GOAL A ▸ Duplicate the passage of the post about a partner's work routine from "Sunday's he has" up to and including "I miss him.".

PAGE EXTRACT ▸

***

He loves it and I love that he is doing something he is happy with.
But he tends to stay an hour or 2 after work through out the week then comes home eats dinner and sleeps for an hour and then gets up around 9 for maybe an hour and a half.
he volunteers to go in on Saturdays and it's the same routine.
Sunday's he has off and we go to church.
We went on a date on Friday for dinner (his idea) and when we got home he started immediately working in the garage.
Saturday he came home and at 6 and took a shower and then said he was going to lay down. I sighed because I miss him.
His reply was 'what? We had date night last night'
Today after church he of course went to lay down and i asked him not to spend all day in bed that I would like to go for a bike ride.
His reply was we just spent all morning together.
He tells me he loves me all the time , when he is home and awake he cuddles with me on the couch.
I'm just starting to feel like we don't get a lot of time together for our first year of marriage.

***

EXERCISE INPUT ▸
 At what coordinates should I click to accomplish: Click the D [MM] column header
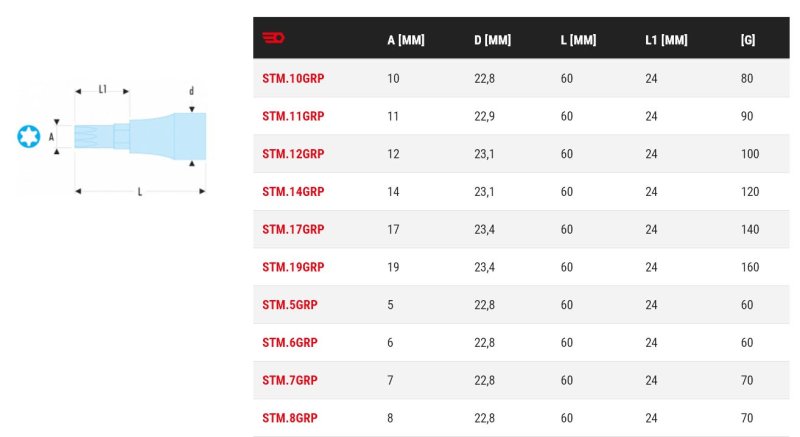pos(492,40)
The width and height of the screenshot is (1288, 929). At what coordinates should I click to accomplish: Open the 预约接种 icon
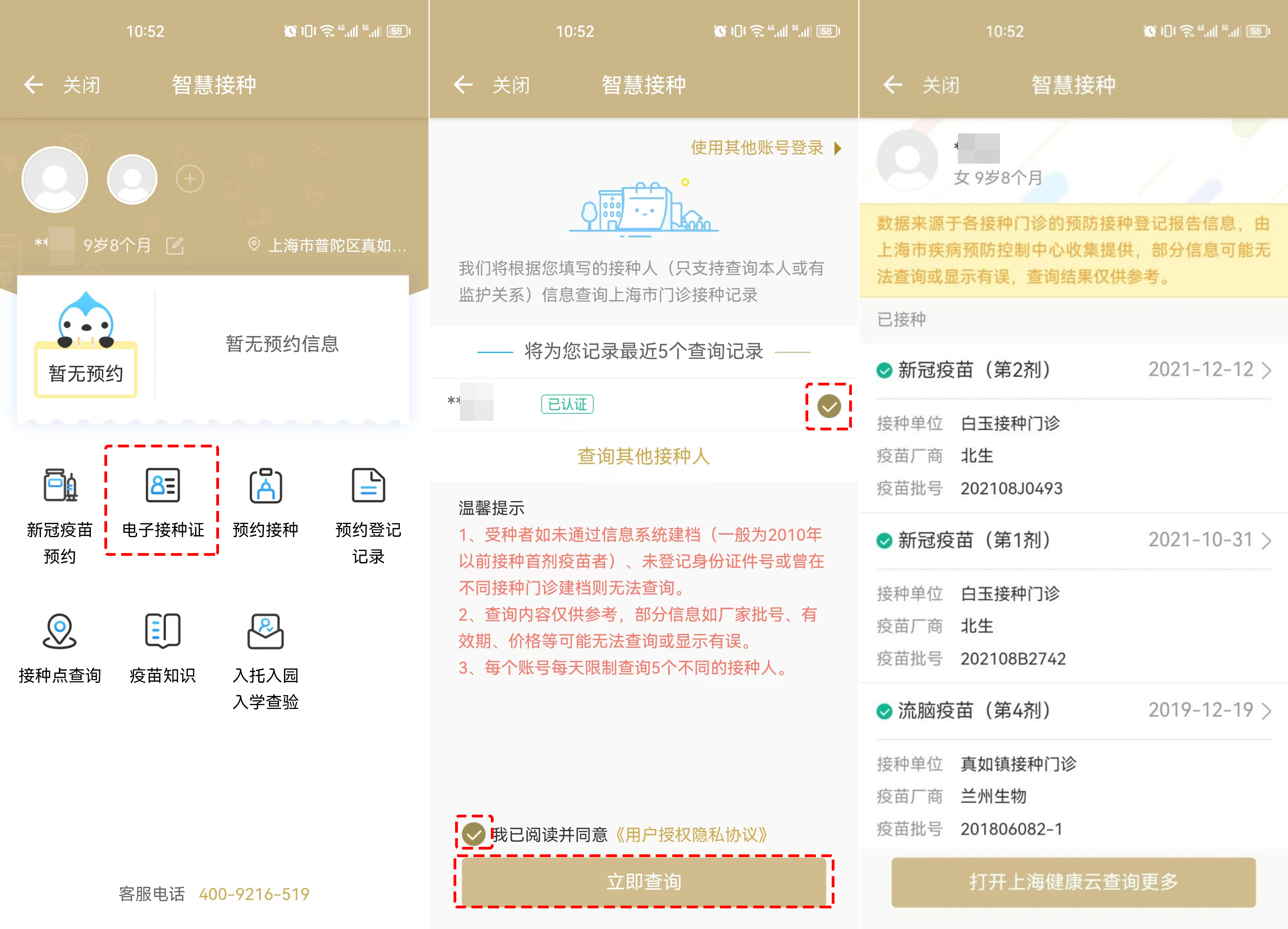point(265,486)
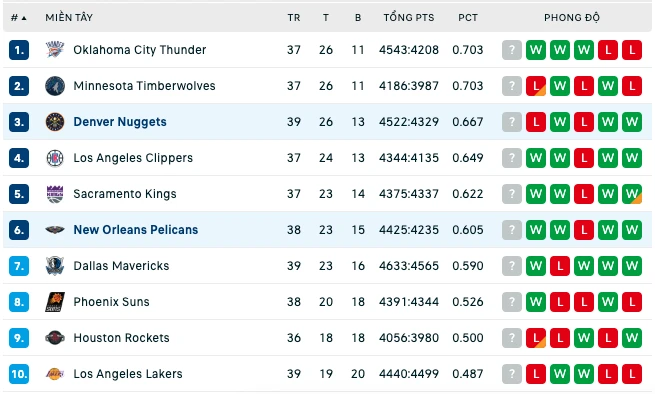This screenshot has height=394, width=655.
Task: Click the Los Angeles Clippers logo
Action: click(55, 158)
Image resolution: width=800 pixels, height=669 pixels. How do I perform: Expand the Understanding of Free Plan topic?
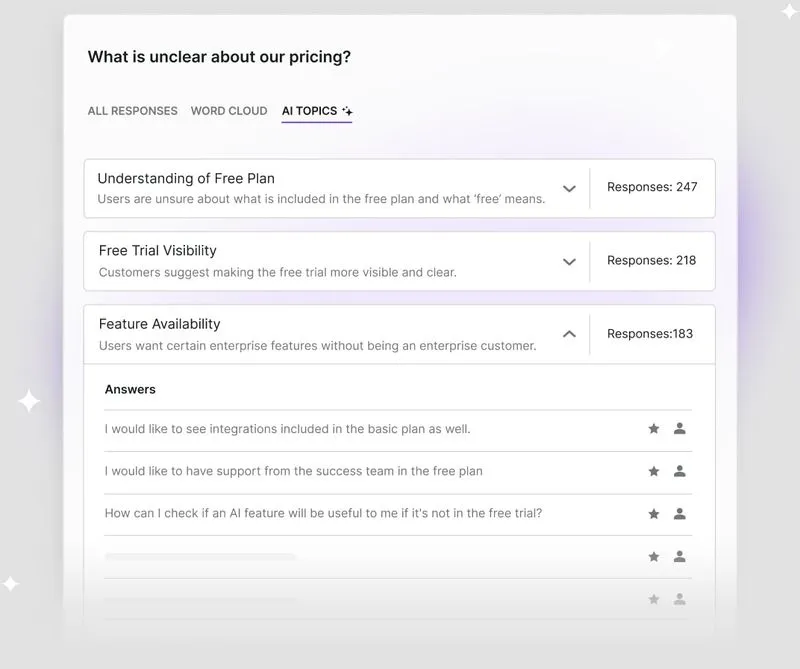coord(569,188)
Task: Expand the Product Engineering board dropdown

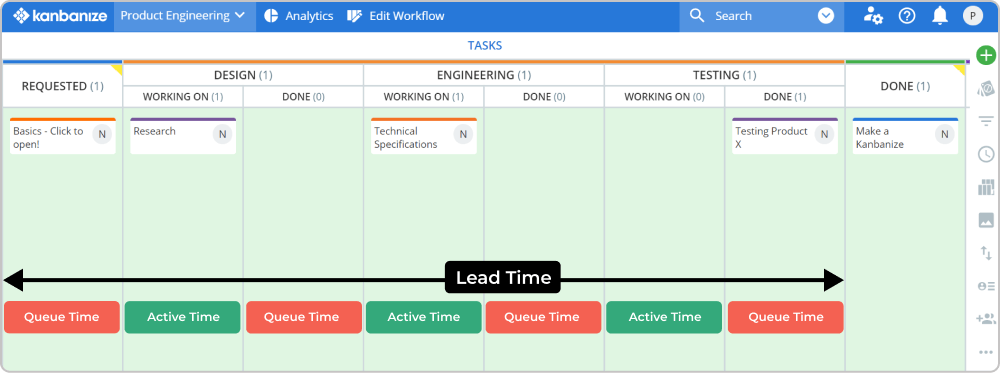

***

GOAL B ▸ In the listing, rewrite everything from the line with "The width and" up to and including the last line, changing "Expand" to "Open" and keeping the rest unchanged. Omit the pictures.

TASK OUTPUT A ▸
Sunday's he has off and we go to church.
We went on a date on Friday for dinner (his idea) and when we got home he started immediately working in the garage.
Saturday he came home and at 6 and took a shower and then said he was going to lay down. I sighed because I miss him.

TASK OUTPUT B ▸
The width and height of the screenshot is (1288, 929). At what coordinates should I click to accomplish: Open the 预约接种 icon
point(265,486)
This screenshot has height=394, width=655.
Task: Click the Los Angeles Clippers logo
Action: click(55, 158)
Image resolution: width=800 pixels, height=669 pixels. How do I perform: Open the Understanding of Free Plan topic?
coord(569,188)
Task: Open the Product Engineering board dropdown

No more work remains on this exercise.